India’s suspension of the IWT, which allocates 80% of the Indus basin’s water to Pakistan, was a response to alleged Pakistani support for terrorism, a charge Islamabad denies.
Erdoğan’s intervention is problematic for several reasons.
First, Turkey is not a riparian state in the Indus basin, which involves India, Pakistan, China, and Afghanistan. Turkey’s own record of dismissing lower riparian rights in the Tigris-Euphrates basin undermines its moral authority to comment on the IWT. Former Indian diplomat Yash Sinha has noted that Turkey refuses to sign water-sharing agreements with Syria and Iraq, contrasting sharply with India’s adherence to the IWT for over six decades despite tensions with Pakistan.
Critics argue that Erdoğan’s stance is hypocritical, given Turkey’s unilateral dam projects and its rejection of Iraqi and Syrian water rights.
Second, Erdoğan’s comments align with Turkey’s broader geopolitical strategy to expand influence in the Islamic world, particularly through support for Pakistan. Few analysts have criticized Erdoğan’s intervention, with some Indian users calling it an attempt to meddle in South Asian affairs, pointing to Turkey’s own territorial disputes, such as its occupation of northern Cyprus. By framing the IWT suspension as a regional crisis, Erdoğan risks escalating tensions, especially as Pakistan has threatened to treat water diversions as an “act of war.”
Third, the IWT is a bilateral agreement mediated by the World Bank, with a robust dispute resolution mechanism. India and Pakistan have historically resolved disputes through the Permanent Indus Commission or neutral experts, as seen in the Baglihar dam case. Erdoğan’s involvement introduces an external actor into a sensitive bilateral issue, potentially complicating mediation efforts.
A Path Forward?
Turkey’s dismissal of lower riparian rights, exemplified by its handling of the Atatürk Dam and rejection of Iraqi protests, weakens its standing in global water diplomacy.
Erdoğan’s intervention in the IWT further erodes his credibility, given Turkey’s refusal to ratify international water conventions and its commodity-based view of water resources.
For India and Pakistan, the IWT’s suspension highlights the need for renewed dialogue, potentially through World Bank mediation, to address water security amid climate change and geopolitical tensions.
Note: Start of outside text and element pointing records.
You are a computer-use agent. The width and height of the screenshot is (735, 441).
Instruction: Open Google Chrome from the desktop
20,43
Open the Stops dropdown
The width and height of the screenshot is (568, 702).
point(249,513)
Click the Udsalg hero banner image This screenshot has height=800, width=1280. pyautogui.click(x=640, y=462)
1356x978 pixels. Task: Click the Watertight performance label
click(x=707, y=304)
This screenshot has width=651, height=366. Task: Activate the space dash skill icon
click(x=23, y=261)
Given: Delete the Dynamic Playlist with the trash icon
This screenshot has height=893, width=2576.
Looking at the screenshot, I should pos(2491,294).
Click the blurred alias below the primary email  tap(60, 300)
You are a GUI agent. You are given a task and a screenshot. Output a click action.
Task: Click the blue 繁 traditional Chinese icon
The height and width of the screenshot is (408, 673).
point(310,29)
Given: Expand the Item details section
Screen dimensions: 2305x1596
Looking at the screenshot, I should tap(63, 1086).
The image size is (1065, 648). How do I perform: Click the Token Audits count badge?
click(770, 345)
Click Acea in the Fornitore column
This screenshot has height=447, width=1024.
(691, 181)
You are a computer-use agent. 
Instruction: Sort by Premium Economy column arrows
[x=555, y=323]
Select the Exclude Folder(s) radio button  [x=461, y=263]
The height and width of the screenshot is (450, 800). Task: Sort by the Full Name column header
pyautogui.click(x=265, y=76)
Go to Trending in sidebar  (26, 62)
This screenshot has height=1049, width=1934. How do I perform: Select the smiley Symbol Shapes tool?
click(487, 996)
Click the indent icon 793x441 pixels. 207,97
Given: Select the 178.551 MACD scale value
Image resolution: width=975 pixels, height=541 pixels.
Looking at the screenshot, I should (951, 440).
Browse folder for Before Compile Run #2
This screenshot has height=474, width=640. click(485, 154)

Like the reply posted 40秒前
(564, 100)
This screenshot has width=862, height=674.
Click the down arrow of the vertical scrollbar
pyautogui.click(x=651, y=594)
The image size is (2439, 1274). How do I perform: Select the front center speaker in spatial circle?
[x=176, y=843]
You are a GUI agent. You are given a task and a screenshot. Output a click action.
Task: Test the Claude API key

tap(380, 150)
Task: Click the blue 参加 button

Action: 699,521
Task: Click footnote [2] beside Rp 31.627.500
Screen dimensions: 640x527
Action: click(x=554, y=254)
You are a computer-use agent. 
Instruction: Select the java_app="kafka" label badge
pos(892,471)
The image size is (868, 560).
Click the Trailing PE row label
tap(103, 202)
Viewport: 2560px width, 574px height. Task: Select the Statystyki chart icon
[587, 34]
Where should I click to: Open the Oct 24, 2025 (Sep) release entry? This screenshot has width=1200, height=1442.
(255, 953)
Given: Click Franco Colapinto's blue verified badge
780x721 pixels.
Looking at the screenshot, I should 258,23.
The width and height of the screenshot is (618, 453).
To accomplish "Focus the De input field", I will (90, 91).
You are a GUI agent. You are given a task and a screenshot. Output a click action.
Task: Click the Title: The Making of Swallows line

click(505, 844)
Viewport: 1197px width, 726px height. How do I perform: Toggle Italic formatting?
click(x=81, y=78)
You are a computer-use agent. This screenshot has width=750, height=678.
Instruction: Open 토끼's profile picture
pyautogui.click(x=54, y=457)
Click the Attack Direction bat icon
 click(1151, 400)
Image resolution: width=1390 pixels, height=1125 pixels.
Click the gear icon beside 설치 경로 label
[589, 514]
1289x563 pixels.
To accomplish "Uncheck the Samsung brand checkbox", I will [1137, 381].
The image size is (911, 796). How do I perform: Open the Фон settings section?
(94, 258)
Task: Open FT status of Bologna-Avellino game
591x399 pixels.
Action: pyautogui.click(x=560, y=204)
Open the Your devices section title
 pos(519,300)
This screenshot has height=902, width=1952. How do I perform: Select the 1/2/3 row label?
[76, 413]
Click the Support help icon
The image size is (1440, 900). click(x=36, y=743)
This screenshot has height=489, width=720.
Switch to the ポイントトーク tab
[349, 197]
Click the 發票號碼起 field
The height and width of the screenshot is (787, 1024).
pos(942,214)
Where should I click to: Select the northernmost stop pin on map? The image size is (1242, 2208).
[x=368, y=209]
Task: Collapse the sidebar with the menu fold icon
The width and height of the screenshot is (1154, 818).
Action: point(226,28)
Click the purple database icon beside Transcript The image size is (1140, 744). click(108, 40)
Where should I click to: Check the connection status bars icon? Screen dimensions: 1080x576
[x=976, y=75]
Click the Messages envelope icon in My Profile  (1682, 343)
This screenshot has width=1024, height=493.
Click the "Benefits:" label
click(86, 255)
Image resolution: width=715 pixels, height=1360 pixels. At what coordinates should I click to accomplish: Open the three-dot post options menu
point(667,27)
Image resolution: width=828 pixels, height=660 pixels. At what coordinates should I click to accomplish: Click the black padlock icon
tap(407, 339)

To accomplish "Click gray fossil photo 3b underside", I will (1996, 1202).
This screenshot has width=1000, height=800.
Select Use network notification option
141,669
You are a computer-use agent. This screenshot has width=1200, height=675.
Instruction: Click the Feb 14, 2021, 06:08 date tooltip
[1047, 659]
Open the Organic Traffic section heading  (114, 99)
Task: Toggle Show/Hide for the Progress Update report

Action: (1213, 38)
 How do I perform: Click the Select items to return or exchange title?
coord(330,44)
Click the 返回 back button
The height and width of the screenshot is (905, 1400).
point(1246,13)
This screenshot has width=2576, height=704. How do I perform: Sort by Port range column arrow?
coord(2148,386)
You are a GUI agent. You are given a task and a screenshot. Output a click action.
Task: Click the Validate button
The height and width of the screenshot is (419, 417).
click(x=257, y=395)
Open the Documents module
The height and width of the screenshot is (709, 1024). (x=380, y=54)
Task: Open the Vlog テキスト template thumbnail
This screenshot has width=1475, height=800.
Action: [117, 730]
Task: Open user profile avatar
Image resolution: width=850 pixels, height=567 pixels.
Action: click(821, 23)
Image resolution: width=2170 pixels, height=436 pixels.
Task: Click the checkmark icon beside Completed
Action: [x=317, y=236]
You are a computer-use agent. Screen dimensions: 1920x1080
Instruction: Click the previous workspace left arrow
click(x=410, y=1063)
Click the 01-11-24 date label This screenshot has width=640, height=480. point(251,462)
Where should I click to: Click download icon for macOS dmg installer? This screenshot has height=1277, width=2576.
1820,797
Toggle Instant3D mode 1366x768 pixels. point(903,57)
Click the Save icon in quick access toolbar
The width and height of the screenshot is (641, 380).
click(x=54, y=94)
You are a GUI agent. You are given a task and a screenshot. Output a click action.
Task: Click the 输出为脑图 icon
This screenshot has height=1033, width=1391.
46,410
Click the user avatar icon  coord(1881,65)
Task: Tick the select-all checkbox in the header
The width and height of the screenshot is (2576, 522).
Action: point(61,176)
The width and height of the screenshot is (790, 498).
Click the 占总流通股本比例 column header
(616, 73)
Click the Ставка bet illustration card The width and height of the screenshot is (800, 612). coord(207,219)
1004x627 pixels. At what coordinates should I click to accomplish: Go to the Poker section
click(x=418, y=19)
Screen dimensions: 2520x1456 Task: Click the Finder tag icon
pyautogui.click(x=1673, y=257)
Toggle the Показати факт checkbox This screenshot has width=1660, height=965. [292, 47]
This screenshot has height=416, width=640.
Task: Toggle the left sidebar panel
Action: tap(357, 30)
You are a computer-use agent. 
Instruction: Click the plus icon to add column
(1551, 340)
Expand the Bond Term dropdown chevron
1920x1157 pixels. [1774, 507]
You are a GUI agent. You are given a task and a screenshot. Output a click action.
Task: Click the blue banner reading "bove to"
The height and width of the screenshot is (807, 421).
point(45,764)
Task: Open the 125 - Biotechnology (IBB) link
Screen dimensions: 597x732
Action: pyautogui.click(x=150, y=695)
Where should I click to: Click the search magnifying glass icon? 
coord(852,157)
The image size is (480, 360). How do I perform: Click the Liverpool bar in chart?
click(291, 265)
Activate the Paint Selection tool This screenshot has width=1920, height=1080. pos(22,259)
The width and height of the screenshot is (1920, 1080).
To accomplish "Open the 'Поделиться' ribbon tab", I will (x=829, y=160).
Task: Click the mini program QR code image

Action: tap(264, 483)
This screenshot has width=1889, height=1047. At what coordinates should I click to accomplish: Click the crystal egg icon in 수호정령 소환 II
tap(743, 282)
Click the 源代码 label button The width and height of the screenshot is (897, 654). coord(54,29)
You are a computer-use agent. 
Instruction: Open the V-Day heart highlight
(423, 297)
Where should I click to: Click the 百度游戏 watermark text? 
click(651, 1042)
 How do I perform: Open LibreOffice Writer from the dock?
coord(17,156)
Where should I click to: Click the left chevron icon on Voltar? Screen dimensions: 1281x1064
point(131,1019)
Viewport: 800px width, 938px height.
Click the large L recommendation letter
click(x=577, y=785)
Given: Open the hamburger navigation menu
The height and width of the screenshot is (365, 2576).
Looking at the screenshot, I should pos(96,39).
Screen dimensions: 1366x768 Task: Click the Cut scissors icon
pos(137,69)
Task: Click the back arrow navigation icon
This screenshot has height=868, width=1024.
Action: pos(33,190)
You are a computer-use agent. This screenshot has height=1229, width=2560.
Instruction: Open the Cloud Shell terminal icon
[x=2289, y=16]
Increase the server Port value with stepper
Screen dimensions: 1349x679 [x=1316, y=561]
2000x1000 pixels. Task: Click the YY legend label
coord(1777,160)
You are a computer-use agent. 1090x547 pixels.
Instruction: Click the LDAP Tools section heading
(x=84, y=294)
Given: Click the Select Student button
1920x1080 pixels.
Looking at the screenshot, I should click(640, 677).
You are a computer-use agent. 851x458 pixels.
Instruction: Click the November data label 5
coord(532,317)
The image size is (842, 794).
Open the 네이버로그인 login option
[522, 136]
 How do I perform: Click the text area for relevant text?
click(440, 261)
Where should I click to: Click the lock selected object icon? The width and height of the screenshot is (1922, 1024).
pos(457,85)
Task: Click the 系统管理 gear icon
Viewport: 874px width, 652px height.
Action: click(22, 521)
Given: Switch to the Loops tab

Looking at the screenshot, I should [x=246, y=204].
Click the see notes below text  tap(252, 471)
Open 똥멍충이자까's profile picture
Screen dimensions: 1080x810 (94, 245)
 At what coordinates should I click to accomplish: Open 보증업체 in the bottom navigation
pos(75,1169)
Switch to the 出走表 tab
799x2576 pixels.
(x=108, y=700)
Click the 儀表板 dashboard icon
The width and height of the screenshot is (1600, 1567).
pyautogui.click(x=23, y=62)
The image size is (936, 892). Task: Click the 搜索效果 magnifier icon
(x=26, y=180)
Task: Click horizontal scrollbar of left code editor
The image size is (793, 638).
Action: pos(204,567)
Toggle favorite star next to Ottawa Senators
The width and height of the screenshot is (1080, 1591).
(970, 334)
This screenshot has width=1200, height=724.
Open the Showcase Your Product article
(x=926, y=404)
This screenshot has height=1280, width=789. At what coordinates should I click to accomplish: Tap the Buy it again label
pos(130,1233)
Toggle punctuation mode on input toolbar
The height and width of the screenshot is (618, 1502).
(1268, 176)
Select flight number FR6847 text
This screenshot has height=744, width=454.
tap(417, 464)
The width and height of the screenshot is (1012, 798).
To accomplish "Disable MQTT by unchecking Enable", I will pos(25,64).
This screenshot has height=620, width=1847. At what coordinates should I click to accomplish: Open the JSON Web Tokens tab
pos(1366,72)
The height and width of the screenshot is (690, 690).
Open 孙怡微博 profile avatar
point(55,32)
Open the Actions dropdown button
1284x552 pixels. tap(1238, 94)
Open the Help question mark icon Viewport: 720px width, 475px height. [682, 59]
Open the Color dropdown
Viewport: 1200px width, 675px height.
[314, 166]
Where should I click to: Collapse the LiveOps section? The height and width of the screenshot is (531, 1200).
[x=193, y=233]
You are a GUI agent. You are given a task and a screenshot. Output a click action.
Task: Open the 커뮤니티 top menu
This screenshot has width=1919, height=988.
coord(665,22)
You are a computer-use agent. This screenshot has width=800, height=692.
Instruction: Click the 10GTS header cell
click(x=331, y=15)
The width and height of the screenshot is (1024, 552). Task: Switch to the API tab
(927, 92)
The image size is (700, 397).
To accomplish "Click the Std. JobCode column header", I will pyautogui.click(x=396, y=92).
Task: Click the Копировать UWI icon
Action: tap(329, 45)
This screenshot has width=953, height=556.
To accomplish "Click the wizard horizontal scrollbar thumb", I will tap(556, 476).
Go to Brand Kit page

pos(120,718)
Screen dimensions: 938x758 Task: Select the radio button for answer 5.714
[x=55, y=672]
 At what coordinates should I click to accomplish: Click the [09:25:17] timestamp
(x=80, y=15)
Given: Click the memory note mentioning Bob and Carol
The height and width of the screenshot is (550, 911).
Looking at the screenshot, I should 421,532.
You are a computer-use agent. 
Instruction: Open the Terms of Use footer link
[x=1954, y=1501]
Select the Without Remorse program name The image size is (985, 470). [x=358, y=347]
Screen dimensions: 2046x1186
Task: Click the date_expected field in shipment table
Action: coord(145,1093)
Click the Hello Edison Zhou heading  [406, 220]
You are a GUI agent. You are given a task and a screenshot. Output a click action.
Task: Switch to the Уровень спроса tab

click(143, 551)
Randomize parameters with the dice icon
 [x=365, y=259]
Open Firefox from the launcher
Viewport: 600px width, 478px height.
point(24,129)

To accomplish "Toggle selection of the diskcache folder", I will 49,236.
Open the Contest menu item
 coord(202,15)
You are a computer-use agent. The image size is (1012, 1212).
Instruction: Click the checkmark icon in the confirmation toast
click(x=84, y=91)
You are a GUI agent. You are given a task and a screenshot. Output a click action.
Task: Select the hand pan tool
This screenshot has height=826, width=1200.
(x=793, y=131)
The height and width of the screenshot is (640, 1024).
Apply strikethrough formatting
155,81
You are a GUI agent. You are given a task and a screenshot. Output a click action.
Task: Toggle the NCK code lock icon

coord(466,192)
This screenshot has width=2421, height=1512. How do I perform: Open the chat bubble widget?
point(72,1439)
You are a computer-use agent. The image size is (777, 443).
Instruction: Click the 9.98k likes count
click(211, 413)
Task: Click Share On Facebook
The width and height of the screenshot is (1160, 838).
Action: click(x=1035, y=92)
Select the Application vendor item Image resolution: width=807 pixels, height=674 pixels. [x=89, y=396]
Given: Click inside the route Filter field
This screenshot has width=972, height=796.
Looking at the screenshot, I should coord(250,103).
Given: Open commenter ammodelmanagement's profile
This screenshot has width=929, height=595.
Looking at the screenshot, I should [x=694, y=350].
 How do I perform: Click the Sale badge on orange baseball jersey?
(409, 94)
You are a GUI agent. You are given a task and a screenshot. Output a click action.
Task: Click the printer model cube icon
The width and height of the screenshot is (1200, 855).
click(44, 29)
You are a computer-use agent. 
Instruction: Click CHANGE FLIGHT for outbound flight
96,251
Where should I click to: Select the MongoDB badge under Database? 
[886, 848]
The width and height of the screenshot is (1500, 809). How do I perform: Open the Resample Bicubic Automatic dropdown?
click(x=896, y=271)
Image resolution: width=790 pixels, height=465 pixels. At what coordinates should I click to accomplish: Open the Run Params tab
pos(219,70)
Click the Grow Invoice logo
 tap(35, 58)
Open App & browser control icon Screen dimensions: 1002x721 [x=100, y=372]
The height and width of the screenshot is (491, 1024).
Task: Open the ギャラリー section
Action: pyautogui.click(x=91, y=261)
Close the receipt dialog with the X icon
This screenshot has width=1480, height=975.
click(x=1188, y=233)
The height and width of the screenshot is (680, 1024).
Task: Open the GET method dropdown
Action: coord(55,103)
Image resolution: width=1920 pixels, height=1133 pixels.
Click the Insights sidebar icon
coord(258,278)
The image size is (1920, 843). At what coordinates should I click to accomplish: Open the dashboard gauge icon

India’s measures to limit ties with Turkey reflect a strategic response to Ankara’s alignment with Pakistan and its provocative rhetoric.
As water scarcity intensifies in the Middle East and South Asia, equitable resource sharing remains critical. Turkey’s history of unilateral water policies and Erdoğan’s unsolicited involvement in the IWT signify the challenges of achieving cooperative transboundary water management in politically charged regions.